**Try it:**
Return only what lies between the first line of the entries and the line containing "Promenade View Interior (189, 2268)", both lines included.
[Dataset records Boundary: Start]
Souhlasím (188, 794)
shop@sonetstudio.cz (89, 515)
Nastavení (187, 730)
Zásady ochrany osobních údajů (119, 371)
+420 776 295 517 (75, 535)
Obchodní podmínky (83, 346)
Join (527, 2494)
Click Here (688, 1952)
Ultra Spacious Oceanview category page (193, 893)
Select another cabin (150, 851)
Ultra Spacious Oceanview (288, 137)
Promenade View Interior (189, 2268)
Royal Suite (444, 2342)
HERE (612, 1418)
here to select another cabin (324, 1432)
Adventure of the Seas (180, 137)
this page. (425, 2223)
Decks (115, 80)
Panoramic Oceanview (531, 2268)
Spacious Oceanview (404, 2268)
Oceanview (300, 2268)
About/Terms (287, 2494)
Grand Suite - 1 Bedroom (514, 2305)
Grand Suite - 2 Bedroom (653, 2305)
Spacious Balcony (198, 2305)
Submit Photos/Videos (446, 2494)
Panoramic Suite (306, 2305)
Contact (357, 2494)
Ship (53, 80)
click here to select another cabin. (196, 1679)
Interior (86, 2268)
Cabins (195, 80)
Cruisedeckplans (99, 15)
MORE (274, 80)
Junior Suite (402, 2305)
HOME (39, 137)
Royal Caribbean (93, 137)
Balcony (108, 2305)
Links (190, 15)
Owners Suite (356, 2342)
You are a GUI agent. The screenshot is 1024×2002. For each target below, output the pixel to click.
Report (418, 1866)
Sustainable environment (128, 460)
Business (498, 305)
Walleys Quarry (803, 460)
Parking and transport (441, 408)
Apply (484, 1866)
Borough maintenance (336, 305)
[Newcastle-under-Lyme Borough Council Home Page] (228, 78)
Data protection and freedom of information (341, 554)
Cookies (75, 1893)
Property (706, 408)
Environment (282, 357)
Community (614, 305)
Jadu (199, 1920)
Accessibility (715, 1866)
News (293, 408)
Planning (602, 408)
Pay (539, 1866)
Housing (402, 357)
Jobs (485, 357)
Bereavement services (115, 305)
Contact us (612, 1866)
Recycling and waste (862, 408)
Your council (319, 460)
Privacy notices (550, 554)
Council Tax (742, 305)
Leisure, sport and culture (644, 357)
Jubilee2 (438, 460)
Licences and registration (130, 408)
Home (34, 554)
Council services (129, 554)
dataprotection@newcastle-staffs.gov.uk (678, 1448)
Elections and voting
[Dataset records Boundary: End]
**Problem solution:**
Souhlasím (188, 794)
shop@sonetstudio.cz (89, 515)
Nastavení (187, 730)
Zásady ochrany osobních údajů (119, 371)
+420 776 295 517 (75, 535)
Obchodní podmínky (83, 346)
Join (527, 2494)
Click Here (688, 1952)
Ultra Spacious Oceanview category page (193, 893)
Select another cabin (150, 851)
Ultra Spacious Oceanview (288, 137)
Promenade View Interior (189, 2268)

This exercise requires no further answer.